The automaker has increased its adjusted earnings forecast for the year to a range of $13 billion to $15 billion, up from the previous estimate of $12.5 billion to $14.5 billion. It has also raised its targets for operating cash flow and earnings per share, while slightly decreasing expectations for net income attributable to shareholders by under 1%, now projected between $10 billion and $11.4 billion.

For the second quarter, GM reported revenue of $47.9 billion, which marks a more than 7% increase from the previous year and surpasses the Wall Street estimate of $45 billion. Earnings per share reached $3.06, beating analyst expectations of $2.71, and reflecting a 60% increase compared to 2023. Net income rose by 14% to $2.9 billion, compared to $2.5 billion in the same quarter last year.

Following this news, GM’s stock rose nearly 5% in pre-market trading on Tuesday, contributing to an overall increase of more than 37% for the year. After markets closed on Monday, GM announced a third-quarter cash dividend, further boosting investor sentiment.

In a letter to shareholders, CEO Mary Barra highlighted the strong sales of their gas-powered trucks and SUVs, stating that the company is working on launching eight new or redesigning existing models in North America. She also remarked on the scaling production of the electric Chevrolet Equinox, emphasizing their commitment to measured growth despite the early successes in the EV sector.

Earlier this month, Barra acknowledged that GM would not achieve its target of producing 1 million electric vehicles in North America by the end of 2025 due to a slowdown in the market. However, she indicated that GM would adapt its production to meet demand, noting growth in EV sales from the previous quarter.

Barra also revealed that the company’s self-driving division, Cruise, will discontinue its Origin vehicle after previously having to scale back operations following an incident last October. Instead, Cruise will focus on utilizing the next-generation Chevrolet Bolt for testing in Texas and Arizona. GM has accounted for a $600 million charge due to the suspension of Origin production in Detroit.

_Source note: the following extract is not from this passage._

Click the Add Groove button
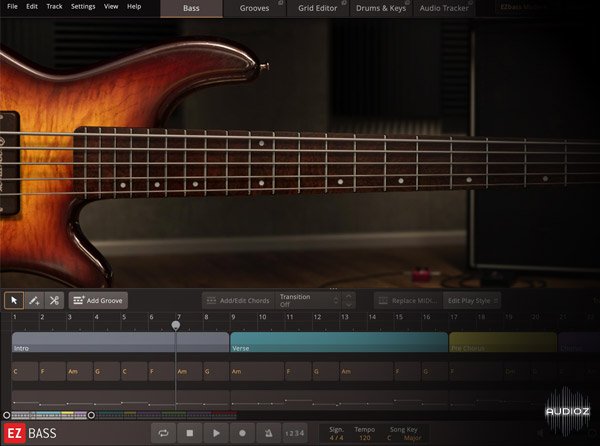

During a call with analysts, Barra explained that using the Bolt addresses regulatory concerns regarding the Origin’s unconventional design, which included the absence of a steering wheel. This shift is expected to reduce costs per unit and improve resource allocation.

“Our vision to transform mobility through autonomous technology remains steadfast, and every mile traveled and every simulation brings us closer, as Cruise operates as an AI-first company,” Barra stated.

Additionally, GM is undertaking a restructuring of its joint venture in China with SAIC Motor, where it has faced notable losses, including a $104 million loss in the second quarter. In June, SAIC-GM significantly cut production by 70%, resulting in the delivery of just 26,000 vehicles, which is 50% fewer than the previous year, according to Automotive News.